A truly captive audience shows interest
Last quarter, Apple's consolidated top line edged 1% higher, reaching $58.3 billion. Services led the way, with revenue for that segment coming in at a record-breaking $13.3 billion for 2020's second quarter, up 17% year over year. Its iPhone business is still the big breadwinner, driving just under $29.0 billion worth of sales in Q2. That was a 7% dip from the Q2-2019 iPhone sales figure of $31.0 billion. Had it not been for its services arm, Apple wouldn't have grown its quarterly sales at all.
Think about the backdrop, though. The coronavirus contagion that started in China late last year -- and soon spread across much of Asia -- was prompting sweeping lockdown measures there by early February. By early March, similar lockdowns began to take shape in North America, as well as in most other Western Hemisphere countries.
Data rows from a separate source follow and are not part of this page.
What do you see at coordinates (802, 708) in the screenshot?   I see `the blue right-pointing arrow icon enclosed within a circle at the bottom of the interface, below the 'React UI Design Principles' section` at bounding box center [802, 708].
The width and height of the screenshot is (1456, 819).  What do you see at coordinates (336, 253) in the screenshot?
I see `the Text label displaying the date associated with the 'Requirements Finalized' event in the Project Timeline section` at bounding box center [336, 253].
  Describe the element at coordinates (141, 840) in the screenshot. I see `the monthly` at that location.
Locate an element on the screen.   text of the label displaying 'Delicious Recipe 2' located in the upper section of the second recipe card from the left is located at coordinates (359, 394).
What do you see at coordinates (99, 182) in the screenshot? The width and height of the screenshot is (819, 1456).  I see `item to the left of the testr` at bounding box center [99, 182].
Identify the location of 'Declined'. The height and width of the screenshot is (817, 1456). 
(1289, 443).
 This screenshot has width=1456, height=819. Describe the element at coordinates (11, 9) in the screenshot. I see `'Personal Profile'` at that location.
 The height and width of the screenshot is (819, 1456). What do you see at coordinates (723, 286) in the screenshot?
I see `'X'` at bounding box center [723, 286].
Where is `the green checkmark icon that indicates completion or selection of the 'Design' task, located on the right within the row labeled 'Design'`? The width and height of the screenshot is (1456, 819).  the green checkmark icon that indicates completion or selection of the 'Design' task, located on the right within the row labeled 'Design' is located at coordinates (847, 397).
Consumers spent that downtime using their handheld technologies far more than they normally might.
App Annie, which monitors the app industry, reported in April that the total amount of time the world spent using gaming and non-gaming apps during the first quarter of 2020 was up 20% year-over-year. App downloads grew accordingly. App Annie reported installations of iOS apps grew 15% year-over-year to 9 billion, which cost iPhone fans an estimated $15 billion for the quarter in question. Reflecting similar measures taken by Sensor Tower, App Annie says 65% of iOS spending during the first quarter was gaming-related.
Discovering more ways to use iPhones and iPads (yes, Sensor Tower reported a four-year high in iPad app downloads during the first quarter of 2020 wasn't just about video gaming, though. Netflix was among March's 10 most-downloaded iOS apps, and it was topped by Alphabet's YouTube, according to numbers from Sensor Tower. The latter doesn't require a subscription, but the former does, and curiously, Netflix added a whopping 15.8 million paying customers during the first calendar quarter of the year. That's basically twice its projected growth rate, with mobile device users driving more of that growth than they usually might. Apple CFO Luca Maestri further conceded in the official fiscal Q2 press release: "Our active installed base of devices reached an all-time high in all of our geographic segments and all major product categories."
Given the backdrop of a record-breaking number of iOS devices in use at a time when consumers were using the daylights out of them, one would have expected a lot more services growth from Apple than the 17% improvement it mustered for the quarter in question.
Indeed, much of that absolute growth is a reflection of the growing number of actively used iOS devices rather than Apple's improving ability to extract more revenue from iOS users. That puts the iPhone saturation debate back in the spotlight.
There are counter-arguments, to be fair. As Maestri explained in a little detail during the earnings call, Apple Care and advertising -- both of which are part of the company's services arm -- were and will continue to be impacted by COVID-19 pandemic and its subsequent economic fallout.
That's not an especially strong defense, however, as both Sensor Tower and App Annie agree that gaming accounts for the lion's share of services revenue.
As for the implications, it's perhaps a subtle clue that Apple's services business may be nearing something of a plateau after a few years of steady progress. That doesn't necessarily mean it will start to unwind from here, or start to shrink as a portion of the company's total revenue mix. Indeed, the services division could merely coast into the future and still act as a perpetual piggy bank of sorts by adding cash to the bottom line. Whereas hardware's profit margins are about one-third of their retail sales price, Apple's operating margins on services are roughly two-thirds of the sales the company collects on those digital goods. It's a mini cash cow.
Still, given the sheer scope of the opportunity Q1's incredible circumstances created, one would have expected Apple's services business to shine by producing unprecedented growth. It didn't. Investors should be asking why and rethinking expectations of just how much this division can truly grow. I know I am.